The 18-hole course is likely to be the first Trump-connected property to open after his Jan. 20 inauguration as president, joining his organization's projects stretching from Bali to Panama.
It also encapsulates the host of worries of possible conflicts of interest circulating around a president who is very different from America's past leaders. While the Oval Office has always been home to the wealthy, Donald Trump represents the first franchise president.
Could foreign governments pressure or please Trump through his international businesses? Should projects bearing his name receive additional security? And how close should his ties remain to business executives operating in areas with far different opinions about human rights and justice?

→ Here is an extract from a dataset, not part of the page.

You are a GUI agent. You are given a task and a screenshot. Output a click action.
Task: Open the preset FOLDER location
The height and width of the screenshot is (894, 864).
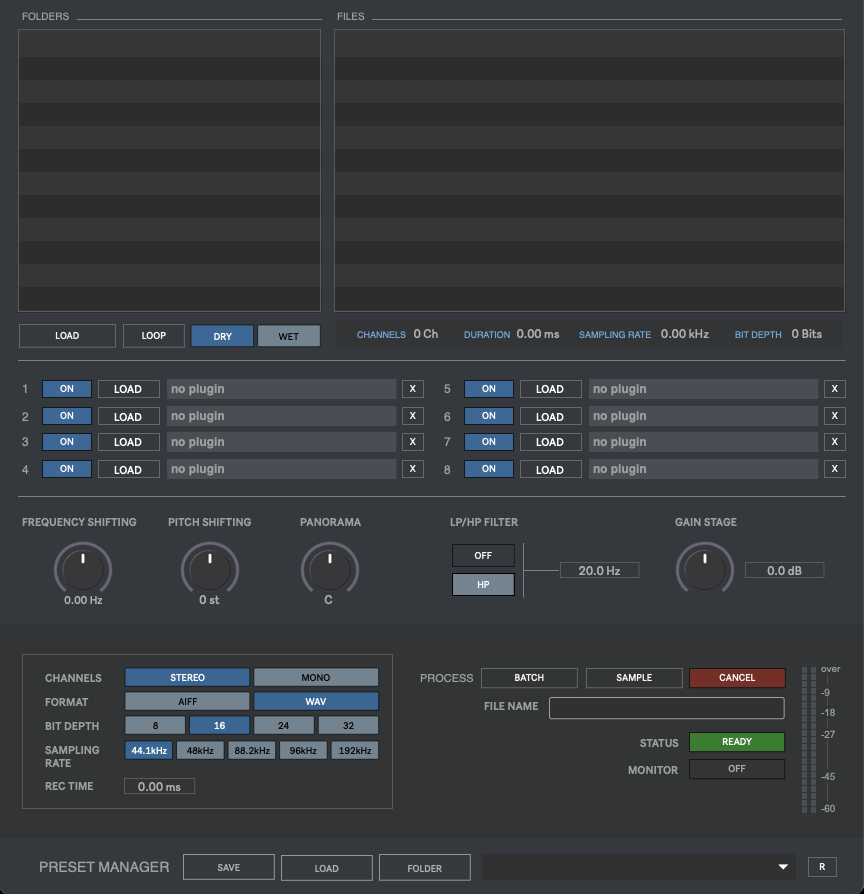(x=424, y=867)
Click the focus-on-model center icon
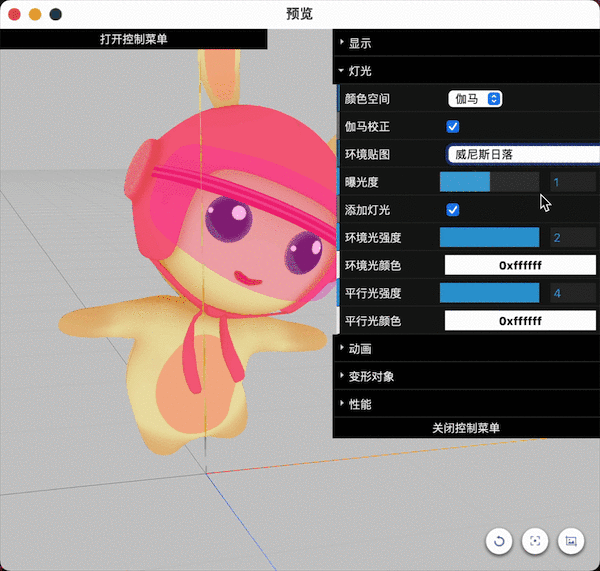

"There has never been anything remotely like this — not even close," said Robert W. Gordon, a legal historian and ethics expert who teaches at Stanford University. "Trump himself tends to treat his businesses and his public policy as sort of extensions of himself. He seems to be completely unembarrassed about scrambling up and conflating his business enterprise and the actions and policies of the U.S. government."
The Trump International Golf Club in Dubai — the sheikhdom in the United Arab Emirates home to a futuristic skyline crowned by the world's tallest building — is due to open in February and be managed by Trump Organization employees.
The course sits along a road that begins near the sail-shaped Burj al-Arab luxury hotel and passes by a mall with its own artificial ski slope. The luxury continues onto the par-71 Trump course, designed by American golf architect Gil Hanse, where wrinkled fairways lead to putting greens made smooth with silica sand brushed in between micro-blades of grass.
It is set inside Akoya, a massive housing development of 2,600 villas and 7,000 apartments developed by Dubai-based luxury real estate DAMAC Properties. Another Trump-managed golf course is planned for another even larger DAMAC project under development further down the road.